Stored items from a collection

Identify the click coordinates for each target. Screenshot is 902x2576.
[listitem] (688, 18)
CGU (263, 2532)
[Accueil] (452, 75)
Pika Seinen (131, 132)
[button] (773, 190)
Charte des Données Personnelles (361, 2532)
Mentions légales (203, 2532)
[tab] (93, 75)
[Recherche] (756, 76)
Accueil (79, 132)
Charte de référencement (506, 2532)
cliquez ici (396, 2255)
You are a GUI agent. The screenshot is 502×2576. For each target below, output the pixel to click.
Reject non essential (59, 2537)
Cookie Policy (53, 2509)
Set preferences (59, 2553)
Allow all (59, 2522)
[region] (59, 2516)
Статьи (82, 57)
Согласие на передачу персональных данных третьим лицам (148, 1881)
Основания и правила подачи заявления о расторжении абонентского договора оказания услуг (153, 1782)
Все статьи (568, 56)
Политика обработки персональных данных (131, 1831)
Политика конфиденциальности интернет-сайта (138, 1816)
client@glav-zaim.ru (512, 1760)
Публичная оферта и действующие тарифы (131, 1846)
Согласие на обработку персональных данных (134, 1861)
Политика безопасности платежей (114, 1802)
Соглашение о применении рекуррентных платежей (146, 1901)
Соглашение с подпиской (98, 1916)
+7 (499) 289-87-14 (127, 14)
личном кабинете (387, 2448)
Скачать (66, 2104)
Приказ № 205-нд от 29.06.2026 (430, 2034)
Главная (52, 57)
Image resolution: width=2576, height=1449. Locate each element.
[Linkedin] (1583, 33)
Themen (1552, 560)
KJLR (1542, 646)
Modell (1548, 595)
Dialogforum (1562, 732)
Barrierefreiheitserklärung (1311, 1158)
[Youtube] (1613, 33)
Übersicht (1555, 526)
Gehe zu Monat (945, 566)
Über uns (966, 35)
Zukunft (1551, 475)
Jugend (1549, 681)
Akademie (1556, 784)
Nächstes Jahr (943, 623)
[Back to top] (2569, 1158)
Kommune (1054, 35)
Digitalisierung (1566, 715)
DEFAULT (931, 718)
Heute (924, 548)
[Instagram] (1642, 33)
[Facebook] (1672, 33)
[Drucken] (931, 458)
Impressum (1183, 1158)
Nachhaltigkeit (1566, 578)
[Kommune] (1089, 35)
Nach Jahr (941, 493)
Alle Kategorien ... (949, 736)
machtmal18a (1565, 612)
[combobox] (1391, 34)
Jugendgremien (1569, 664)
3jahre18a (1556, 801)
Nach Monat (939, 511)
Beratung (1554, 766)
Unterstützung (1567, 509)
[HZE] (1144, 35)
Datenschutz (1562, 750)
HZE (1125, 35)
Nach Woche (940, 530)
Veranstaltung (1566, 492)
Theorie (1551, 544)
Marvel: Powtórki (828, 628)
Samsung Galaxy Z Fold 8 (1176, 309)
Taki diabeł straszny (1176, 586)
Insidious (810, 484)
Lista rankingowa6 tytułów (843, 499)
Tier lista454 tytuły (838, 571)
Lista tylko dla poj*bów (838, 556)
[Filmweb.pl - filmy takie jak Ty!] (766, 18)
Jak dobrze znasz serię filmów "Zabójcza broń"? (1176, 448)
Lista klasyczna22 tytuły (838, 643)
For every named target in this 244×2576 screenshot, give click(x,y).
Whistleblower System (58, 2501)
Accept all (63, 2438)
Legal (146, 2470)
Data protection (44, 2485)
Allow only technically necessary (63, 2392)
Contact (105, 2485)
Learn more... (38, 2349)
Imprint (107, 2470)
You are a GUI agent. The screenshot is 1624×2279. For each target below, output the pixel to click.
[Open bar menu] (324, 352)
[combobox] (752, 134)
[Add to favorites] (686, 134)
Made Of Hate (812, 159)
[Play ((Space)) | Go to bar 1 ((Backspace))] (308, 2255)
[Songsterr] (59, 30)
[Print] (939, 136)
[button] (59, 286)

__Work item__:
Up to and including the final line of the data above, please copy every line exactly, starting from the one that contains "[Drucken] (931, 458)".

__Written answer__:
[Drucken] (931, 458)
Impressum (1183, 1158)
Nachhaltigkeit (1566, 578)
[Kommune] (1089, 35)
Nach Jahr (941, 493)
Alle Kategorien ... (949, 736)
machtmal18a (1565, 612)
[combobox] (1391, 34)
Jugendgremien (1569, 664)
3jahre18a (1556, 801)
Nach Monat (939, 511)
Beratung (1554, 766)
Unterstützung (1567, 509)
[HZE] (1144, 35)
Datenschutz (1562, 750)
HZE (1125, 35)
Nach Woche (940, 530)
Veranstaltung (1566, 492)
Theorie (1551, 544)
Marvel: Powtórki (828, 628)
Samsung Galaxy Z Fold 8 (1176, 309)
Taki diabeł straszny (1176, 586)
Insidious (810, 484)
Lista rankingowa6 tytułów (843, 499)
Tier lista454 tytuły (838, 571)
Lista tylko dla poj*bów (838, 556)
[Filmweb.pl - filmy takie jak Ty!] (766, 18)
Jak dobrze znasz serię filmów "Zabójcza broń"? (1176, 448)
Lista klasyczna22 tytuły (838, 643)
For every named target in this 244×2576 screenshot, give click(x,y).
Whistleblower System (58, 2501)
Accept all (63, 2438)
Legal (146, 2470)
Data protection (44, 2485)
Allow only technically necessary (63, 2392)
Contact (105, 2485)
Learn more... (38, 2349)
Imprint (107, 2470)
You are a GUI agent. The screenshot is 1624×2279. For each target below, output the pixel to click.
[Open bar menu] (324, 352)
[combobox] (752, 134)
[Add to favorites] (686, 134)
Made Of Hate (812, 159)
[Play ((Space)) | Go to bar 1 ((Backspace))] (308, 2255)
[Songsterr] (59, 30)
[Print] (939, 136)
[button] (59, 286)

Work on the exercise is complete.